Full ICT infrastructure failure, cyber/physical risk

 

BSP Circular No. 1203 – Regulatory Requirements and Examples

Under BSP Circular No. 1203, banks are required to:

Conduct Scenario Testing Using Severe but Plausible Events
  • Banks must test their ability to remain within impact tolerance during disruptions.
  • Example: Simulate a core banking outage (1.6) during peak payroll processing to assess recovery capability.
Integrate Cyber and ICT Risks into Operational Resilience
  • Cyber resilience is a key pillar of operational resilience.
  • Example: Test a DDoS attack on digital banking (1.11) or a fraud system outage (1.15).
Address Third-Party and Public Infrastructure Dependencies
  • Banks must assess risks from vendors and infrastructure, such as telecom and payment networks.
  • Example: Simulate BancNet/Mastercard outage (1.12) or telecom failure affecting ATM services (1.7).
Ensure Business Continuity and Recovery Capability
  • Banks must have plans to recover critical services within tolerance.
  • Example: Test data centre outage scenario (1.18) with full DR activation.
Protect Customers and Maintain Financial Stability
  • Scenarios must consider customer harm and systemic impact.
  • Example: Evaluate the impact of failed deposit posting (1.4) or fraud detection failure (1.15).

 

Banner [Summing] [OR] [E3] Identify Severe but Plausible Scenarios

The identification of Severe but Plausible Scenarios for CBS-1 Deposit and Account Services enables Bank of Commerce to move from static planning to dynamic resilience testing.

By linking each sub-service to realistic disruption scenarios, the bank can better understand how failures in technology, cyber systems, third parties, or processes may cascade across operations.

This approach ensures that resilience is not only documented but actively validated through testing and continuous improvement.

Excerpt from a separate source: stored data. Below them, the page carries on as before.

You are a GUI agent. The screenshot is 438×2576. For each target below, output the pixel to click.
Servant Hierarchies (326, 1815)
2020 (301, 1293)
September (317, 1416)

More importantly, this exercise aligns directly with BSP Circular No. 1203, which emphasises scenario testing, cyber resilience, third-party risk management, and the integration of business continuity.

For Bank of Commerce, the next step is to operationalise these scenarios through structured testing exercises, validate recovery capabilities against defined impact tolerances, and continuously refine controls to ensure that critical deposit services remain available, secure, and reliable—even under severe disruption conditions.